Thursday, August 27, 2009

National Register of Historic Places

We have been notified that the Schilling Ranch Historic District, also known as Winchester Ranch, was entered into the National Register of Historic Places on August 7, 2009.  The process of nomination took over three years.  I started by sending information about the Rock House to the State Historic Preservation Office.  They recommended that we prepare documentation for an Historic District, as the Rock House, Bunk House, Tack Room, Hay Barn, and Corral are all intact and essentially in the same condition as when they were built, between the late 1920's and early 1950's.  There are very few historic ranch headquarters still intact in Arizona.

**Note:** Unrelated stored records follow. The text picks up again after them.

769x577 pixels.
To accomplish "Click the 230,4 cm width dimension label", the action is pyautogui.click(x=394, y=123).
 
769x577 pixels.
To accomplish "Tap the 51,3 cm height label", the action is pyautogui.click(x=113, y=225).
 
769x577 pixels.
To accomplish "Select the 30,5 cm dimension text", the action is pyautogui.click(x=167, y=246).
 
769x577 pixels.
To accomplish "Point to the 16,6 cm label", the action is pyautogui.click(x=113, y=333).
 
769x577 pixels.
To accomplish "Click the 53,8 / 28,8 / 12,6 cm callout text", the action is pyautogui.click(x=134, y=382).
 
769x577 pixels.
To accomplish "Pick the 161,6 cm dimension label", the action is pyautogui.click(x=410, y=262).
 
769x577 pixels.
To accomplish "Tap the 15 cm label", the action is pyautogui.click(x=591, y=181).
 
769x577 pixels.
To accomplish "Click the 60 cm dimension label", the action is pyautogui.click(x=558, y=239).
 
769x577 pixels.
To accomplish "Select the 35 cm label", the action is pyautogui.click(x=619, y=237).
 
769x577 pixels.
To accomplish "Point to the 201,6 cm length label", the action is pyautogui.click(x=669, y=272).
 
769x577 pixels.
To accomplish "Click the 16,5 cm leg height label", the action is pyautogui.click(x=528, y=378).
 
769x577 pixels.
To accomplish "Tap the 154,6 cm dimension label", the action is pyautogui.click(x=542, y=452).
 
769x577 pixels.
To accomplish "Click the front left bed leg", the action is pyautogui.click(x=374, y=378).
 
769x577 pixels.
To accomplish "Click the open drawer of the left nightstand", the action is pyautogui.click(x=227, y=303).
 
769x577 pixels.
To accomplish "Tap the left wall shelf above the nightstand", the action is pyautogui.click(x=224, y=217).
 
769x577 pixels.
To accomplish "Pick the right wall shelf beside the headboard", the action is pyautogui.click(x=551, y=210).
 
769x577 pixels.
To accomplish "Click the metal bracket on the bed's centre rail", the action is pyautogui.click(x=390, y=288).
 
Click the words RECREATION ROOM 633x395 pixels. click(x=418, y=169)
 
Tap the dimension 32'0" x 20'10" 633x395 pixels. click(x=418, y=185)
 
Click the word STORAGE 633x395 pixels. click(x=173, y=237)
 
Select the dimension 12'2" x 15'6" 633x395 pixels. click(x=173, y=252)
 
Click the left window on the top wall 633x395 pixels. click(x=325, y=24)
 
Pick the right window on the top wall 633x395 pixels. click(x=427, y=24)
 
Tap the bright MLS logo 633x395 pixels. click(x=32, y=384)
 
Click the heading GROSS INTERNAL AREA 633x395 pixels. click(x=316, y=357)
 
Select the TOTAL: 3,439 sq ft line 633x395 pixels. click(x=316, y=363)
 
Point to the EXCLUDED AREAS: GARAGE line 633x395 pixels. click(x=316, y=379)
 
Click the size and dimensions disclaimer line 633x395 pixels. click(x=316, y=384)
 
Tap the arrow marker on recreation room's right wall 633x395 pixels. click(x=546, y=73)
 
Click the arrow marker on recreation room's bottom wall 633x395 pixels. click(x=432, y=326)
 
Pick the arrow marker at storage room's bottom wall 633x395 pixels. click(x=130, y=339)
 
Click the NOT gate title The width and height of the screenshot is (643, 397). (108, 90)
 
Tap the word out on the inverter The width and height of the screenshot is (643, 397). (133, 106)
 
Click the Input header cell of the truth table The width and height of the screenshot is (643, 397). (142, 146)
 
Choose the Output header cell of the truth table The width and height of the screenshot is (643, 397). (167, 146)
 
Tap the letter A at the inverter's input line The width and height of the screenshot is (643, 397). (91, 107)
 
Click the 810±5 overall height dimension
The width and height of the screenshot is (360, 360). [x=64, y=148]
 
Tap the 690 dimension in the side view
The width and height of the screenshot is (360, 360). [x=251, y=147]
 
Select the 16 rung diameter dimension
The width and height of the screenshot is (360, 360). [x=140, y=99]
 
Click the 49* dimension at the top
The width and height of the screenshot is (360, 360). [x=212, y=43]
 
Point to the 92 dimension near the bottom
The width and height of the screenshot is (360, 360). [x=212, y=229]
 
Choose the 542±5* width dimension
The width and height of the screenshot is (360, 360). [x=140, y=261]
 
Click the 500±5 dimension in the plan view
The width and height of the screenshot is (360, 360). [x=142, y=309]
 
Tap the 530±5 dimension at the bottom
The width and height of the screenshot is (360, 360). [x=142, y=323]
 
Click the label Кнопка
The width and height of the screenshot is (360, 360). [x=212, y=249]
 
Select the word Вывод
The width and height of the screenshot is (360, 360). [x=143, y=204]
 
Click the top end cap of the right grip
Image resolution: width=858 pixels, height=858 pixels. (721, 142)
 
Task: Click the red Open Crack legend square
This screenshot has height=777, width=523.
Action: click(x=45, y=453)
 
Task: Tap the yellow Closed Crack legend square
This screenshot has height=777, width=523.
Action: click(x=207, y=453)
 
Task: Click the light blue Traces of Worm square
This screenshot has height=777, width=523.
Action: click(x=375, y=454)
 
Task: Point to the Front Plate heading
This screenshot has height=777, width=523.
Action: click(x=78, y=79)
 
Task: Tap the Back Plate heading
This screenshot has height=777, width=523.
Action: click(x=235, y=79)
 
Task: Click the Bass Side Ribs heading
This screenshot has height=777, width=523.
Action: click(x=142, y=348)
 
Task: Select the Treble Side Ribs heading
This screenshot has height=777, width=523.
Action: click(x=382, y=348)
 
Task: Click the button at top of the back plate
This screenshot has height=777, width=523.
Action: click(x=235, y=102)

Winchester Ranch was part of the Muleshoe Ranch, controlled by cattle baron Henry Clay Hooker from 1886-1906.  It later became known as “Schillings.”  Ernest Schilling homesteaded the ranch around 1906 and his purchase from the United States of America was recorded in 1927.  Ernest Schilling is locally known for taking a bull to the Chicago World’s Fair in 1933 and winning the top prize.  He put the bull on the train and brought him back to the ranch.

There are no definite records of when the Rock House was built, but believed in the late 1920’s or early 1930’s.  The rock veneer on the Rock House appears to have been gathered within sight of the house.  A local family, the Brownings, purchased the ranch in 1948, and with a crew of cowboys
built the Bunk House, Hay Barn, and Tack Room.

After we purchased Winchester Ranch in 2003, we began immediately restoring the historic headquarters.  I lived in the Rock House while I was building our main house compound.  We now use the Rock House as our guesthouse.